How to read from Azure Blob Storage with Python delta-rs

Question:

I’d like to use the Python bindings to delta-rs to read from my blob storage.

Currently I am kind of lost, since I cannot figure out how to configure the filesystem on my local machine. Where do I have to put my credentials?

Can I use adlfs for this?

from adlfs import AzureBlobFileSystem
    
fs = AzureBlobFileSystem(
        account_name="...", 
        account_key='...'
    )

and then use the fs object?

Asked By: user7454972

||

Answers:

Unfortunately we don’t have great documentation around this at the moment. You should be able to set AZURE_STORAGE_ACCOUNT and AZURE_STORAGE_SAS environment variables a la this integration test.

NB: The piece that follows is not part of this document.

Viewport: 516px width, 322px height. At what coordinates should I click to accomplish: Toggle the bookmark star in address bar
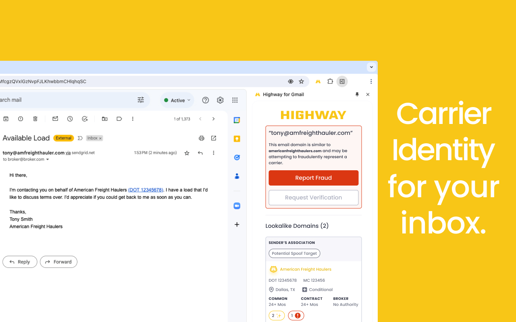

That will ensure the Python bindings can access table metadata, but typically fetching of the data for query is done through Pandas, and I’m not sure if Pandas will handle these variables as well (not an ADLSv2 user myself)..

Answered By: rtyler

One possible workaround is to download the delta lake files to a tmp-dir and read the files using python-delta-rs with something like this:

from azure.storage.blob import BlobServiceClient
import tempfile
from deltalake import DeltaTable

def get_blobs_for_folder(container_client, blob_storage_folder_path):
    blob_iter = container_client.list_blobs(name_starts_with=blob_storage_folder_path)
    blob_names = []
    for blob in blob_iter:
        if "." in blob.name:
            # To just get files and not directories, there might be a better way to do this
            blob_names.append(blob.name)

    return blob_names


def download_blob_files(container_client, blob_names, local_folder):
    for blob_name in blob_names:
        local_filename = os.path.join(local_folder, blob_name)
        local_file_dir = os.path.dirname(local_filename)
        if not os.path.exists(local_file_dir):
            os.makedirs(local_file_dir)

        with open(local_filename, 'wb') as f:
            f.write(container_client.download_blob(blob_name).readall())


def read_delta_lake_file_to_df(blob_storage_path, access_key):
    blob_storage_url = "https://your-blob-storage"
    blob_service_client = BlobServiceClient(blob_storage_url, credential=access_key)
    container_client = blob_service_client.get_container_client("your-container-name")

    blob_names = get_blobs_for_folder(container_client, blob_storage_path)
    with tempfile.TemporaryDirectory() as tmp_dirpath:
        download_blob_files(container_client, blob_names, tmp_dirpath)
        local_filename = os.path.join(tmp_dirpath, blob_storage_path)
        dt = DeltaTable(local_filename)
        df = dt.to_pyarrow_table().to_pandas()
    return df


Answered By: Simen Holmestad

I don’t know about delta-rs but you can use this object directly with pandas.

abfs = AzureBlobFileSystem(account_name="account_name", account_key="access_key", container_name="name_of_container")
df = pd.read_parquet("path/of/file/with/container_name/included",filesystem=abfs)
Answered By: Atharva Khutale